O campo de aplicação material incluía, relativamente aos trabalhadores subordinados do comércio, indústria e serviços, a protecção nas eventualidades de doença, invalidez, velhice e morte, além dos encargos familiares, tendo-se mantido a protecção no desemprego como mera possibilidade teórica: aos trabalhadores do sector agrícola apenas era garantida a cobertura das eventualidades de doença (cuidados médicos e subsídios) e de morte; a protecção dos trabalhadores das pescas tinha carácter basicamente assistencial, pelo que, na medida das disponibilidades financeiras, poderiam contar com a assistência médica, subsídios de doença e de nascimento, pensões de invalidez e de reforma, subsídios por morte e abonos de família.

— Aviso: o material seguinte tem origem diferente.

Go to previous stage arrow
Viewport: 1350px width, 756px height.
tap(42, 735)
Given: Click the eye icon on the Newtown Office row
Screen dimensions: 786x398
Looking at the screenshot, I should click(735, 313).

O financiamento da protecção social dos trabalhadores do comércio, indústria e serviços, apoiava-se em contribuições obrigatórias dos trabalhadores e dos empregadores; o dos trabalhadores da agricultura e das pescas, em cotas dos sócios das Casas do Povo e das Casas dos Pescadores, respectivamente, que contavam ainda com subsídios diversos, incluindo os atribuídos pelo Estado. Quanto ao método de equilíbrio financeiro, ele variava de acordo com as eventualidades:
•Repartição antecipada, no caso da doença, que incluía um fundo de reserva e do abono de família, em que os eventuais défices eram suportados por um "Fundo Nacional de Abono de Família";
•Capitalização pura, no caso das pensões de invalidez e de velhice.
A reforma da previdência social só se foi concretizando a partir da publicação da Lei nº 2115, de 15 de Junho de 1962, e dos efeitos da sua regulamentação, sendo de destacar, neste aspecto, o Decreto n.º 45 266, de 23 de Setembro de 1963, posteriormente revisto por numerosos diplomas.
Como aspecto assinalável desta reforma, refere-se o alargamento do campo de aplicação material a eventualidades não cobertas, tornando-se mais completo o esquema de prestações, bem como a manutenção da dominante do financiamento apoiado em contribuições dos trabalhadores e dos empregadores, sem comparticipação financeira do Estado, fazendo-se evoluir o método de equilíbrio financeiro da capitalização pura para a capitalização mitigada.
À margem daquela reforma, mas ainda nos anos sessenta, foi publicada a nova lei quadro da protecção social dos acidentes de trabalho e doenças profissionais, mantendo-se o princípio da responsabilidade dos empregadores, transferida para companhias de seguros.